Sinbad (Kerwin Mathews) is a respected ship's captain, adventurer, and leader, engaged to marry the beautiful Princess Parisa (Kathryn Grant), daughter of a great Sultan. When Sinbad and his crew venture to the seemingly uninhabited island of Colossa, they meet a terrified magician by the name of Sokurah (Torin Thatcher) who is being chased by a giant cyclops. Sokurah calls on a genie (Richard Eyer) from his magic lamp to protect himself and Sinbad's crew from the dangerous beast, and they manage to escape, but not before the cyclops retrieves Sokurah's lamp. Returning to Bagdad, Sokurah is denied the men and material needed to return to the island to retrieve his lost treasure. He secretly shrinks Princess Parisa to miniature scale and informs Sinbad that the only way to return her to normal size is to retrieve an eggshell found only on the island of Colossa. Sinbad must form a ragtag crew of anyone willing to return to the deadly island, and they can only hope to retrieve the eggshell before running into the cyclops again -- or any other wondrous and deadly creatures.

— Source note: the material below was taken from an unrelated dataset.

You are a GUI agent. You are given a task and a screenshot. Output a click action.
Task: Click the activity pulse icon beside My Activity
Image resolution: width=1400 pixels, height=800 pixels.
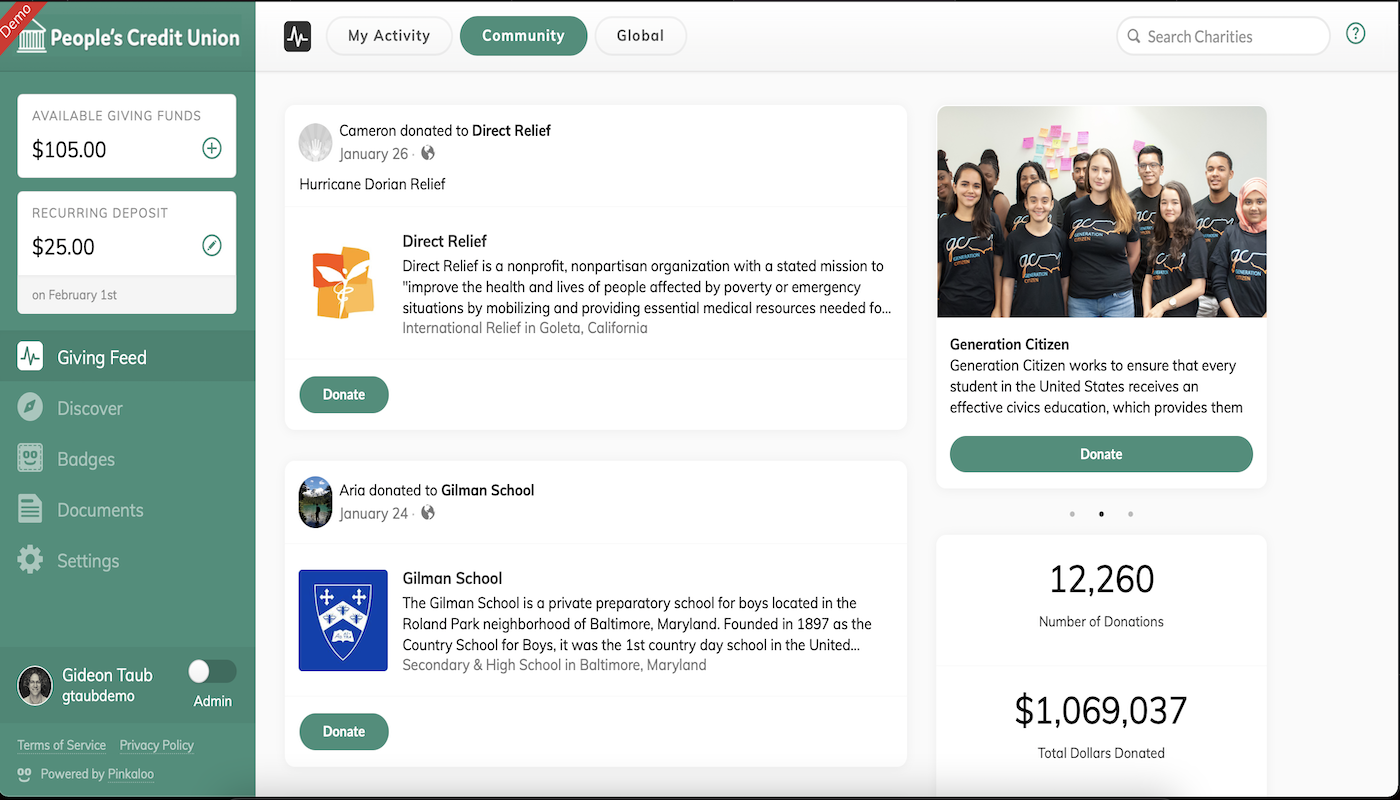[x=298, y=37]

The 7th Voyage of Sinbad is one of Ray Harryhausen's finest efforts, and the special effects have never looked better than they do on this Blu-ray disc. There is a charm to the simplicity of the effects, and while they are certainly out of date and not nearly as fluid and seamless as those found in something like Transformers, they are easy to embrace, fit the tone of the movie, and most importantly, never pull audiences, even audiences used to 21st century effects, out of the film. Various shots actually look great, particularly the first time the miniature Princess Parisa is seen standing atop her pillow. Such scenes are covered in scratches and debris, but never to the drastic impairment of the movie. The 7th Voyage of Sinbad offers audiences a fun thrill ride, making for an extremely watchable old-fashioned adventure but with a plethora of cheesiness to go along with it. The acting is certainly over-the-top, particularly between the Sinbad and Parisa characters as they seem to be reciting Hallmark cards to one another rather than heartfelt affections. The remainder of the cast and the delivery of the action dialogue is certainly second-rate in many cases, but because of the film's unabashed way that it revels in exaggerated yet simple storytelling, it all fits right in with the tempo of the film.— Martin Liebman, Blu-ray.com
Thu October 17, 2013, 7:30 only, VAC Basement Auditorium (1B20)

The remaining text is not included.